Separation Agreement Not Incorporated Into Divorce


#1

My ex and I had a separation agreement that was not incorporated into our divorce. I have been paying child support that is not court ordered and does not go through central collections, but is paid directly to the ex. I missed a payment in August and called her beforehand to let her know what was going on and that as soon as I found out more information I would call her to work out the repayment. (The problem was IRS related and stemmed from our divorce). She promptly went to CSE and filed for court ordered support based on non - payment. The CSE agency contacted my empoyer, ran the guidelines and arrived at a support amount. None of this was communicated to me during my contact with them. I agreed to pay the amount that our agreement was for and that I would pay Central Collections directly. The paperwork arrived for me to sign, but was set up for a wage garnishment. I will not sign this, they won’t amend it. I agreed to a garnishment at the guideline amount but the ex refused this. I have paid for a few legal consulations but each lawyer is quoting between 3 and 5K in a lump sum to represent me in this child support case. One of them told me that the agreement would have to be sued for separately in District Court. As it stands right now, I keep waiting for the CSE agency to serve me, I am afraid to keep paying the current support, and terrified of what is going to happen if I show up in court without a lawyer. I don’t want to pay her and get in a double payment situation because I can’t afford it and she would keep the money. I am setting her current payments aside to save them until this is resolved, but I know that it can be tacked on to the order as arrears.
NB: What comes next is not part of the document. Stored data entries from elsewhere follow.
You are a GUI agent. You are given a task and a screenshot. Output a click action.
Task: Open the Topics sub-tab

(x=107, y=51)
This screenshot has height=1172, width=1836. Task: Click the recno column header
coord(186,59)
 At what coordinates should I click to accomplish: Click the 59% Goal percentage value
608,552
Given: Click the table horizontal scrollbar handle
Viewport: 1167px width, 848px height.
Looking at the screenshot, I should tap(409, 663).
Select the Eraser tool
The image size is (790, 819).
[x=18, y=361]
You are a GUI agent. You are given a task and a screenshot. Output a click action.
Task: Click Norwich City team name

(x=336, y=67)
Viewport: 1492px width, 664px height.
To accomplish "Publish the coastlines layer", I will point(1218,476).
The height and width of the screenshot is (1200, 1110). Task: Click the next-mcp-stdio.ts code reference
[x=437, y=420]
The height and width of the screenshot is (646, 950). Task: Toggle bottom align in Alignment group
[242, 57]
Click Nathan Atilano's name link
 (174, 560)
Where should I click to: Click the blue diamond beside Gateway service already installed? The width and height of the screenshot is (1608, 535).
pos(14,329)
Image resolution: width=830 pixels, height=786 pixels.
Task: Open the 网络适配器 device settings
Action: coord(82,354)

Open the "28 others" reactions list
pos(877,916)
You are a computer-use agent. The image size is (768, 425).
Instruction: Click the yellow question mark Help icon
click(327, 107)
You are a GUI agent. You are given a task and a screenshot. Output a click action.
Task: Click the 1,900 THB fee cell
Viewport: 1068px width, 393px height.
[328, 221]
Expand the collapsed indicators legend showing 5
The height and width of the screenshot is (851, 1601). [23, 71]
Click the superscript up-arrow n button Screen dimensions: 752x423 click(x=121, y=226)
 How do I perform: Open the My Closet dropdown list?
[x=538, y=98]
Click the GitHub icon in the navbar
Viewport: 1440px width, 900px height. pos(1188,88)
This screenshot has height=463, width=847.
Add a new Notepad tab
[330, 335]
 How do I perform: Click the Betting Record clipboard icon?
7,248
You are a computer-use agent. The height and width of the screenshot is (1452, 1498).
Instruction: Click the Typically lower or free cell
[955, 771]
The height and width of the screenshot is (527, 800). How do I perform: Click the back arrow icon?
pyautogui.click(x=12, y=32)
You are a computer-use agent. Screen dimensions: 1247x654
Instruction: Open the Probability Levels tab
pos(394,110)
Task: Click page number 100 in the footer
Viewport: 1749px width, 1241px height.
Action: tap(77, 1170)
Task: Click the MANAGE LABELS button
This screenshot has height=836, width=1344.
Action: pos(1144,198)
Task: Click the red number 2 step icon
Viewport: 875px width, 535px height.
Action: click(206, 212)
Basically if this going to be court ordered and garnished, I want to pay the guideline amount and she can sue separately for the difference if that is indeed the case.


#2

If your ex goes to court for child support the amount ordered is what you will pay. If she then sues on the Separation Agreement in a breach action, you would need to show the court that child support is now pursuant to a court order and that section of the agreement should no longer be enforceable.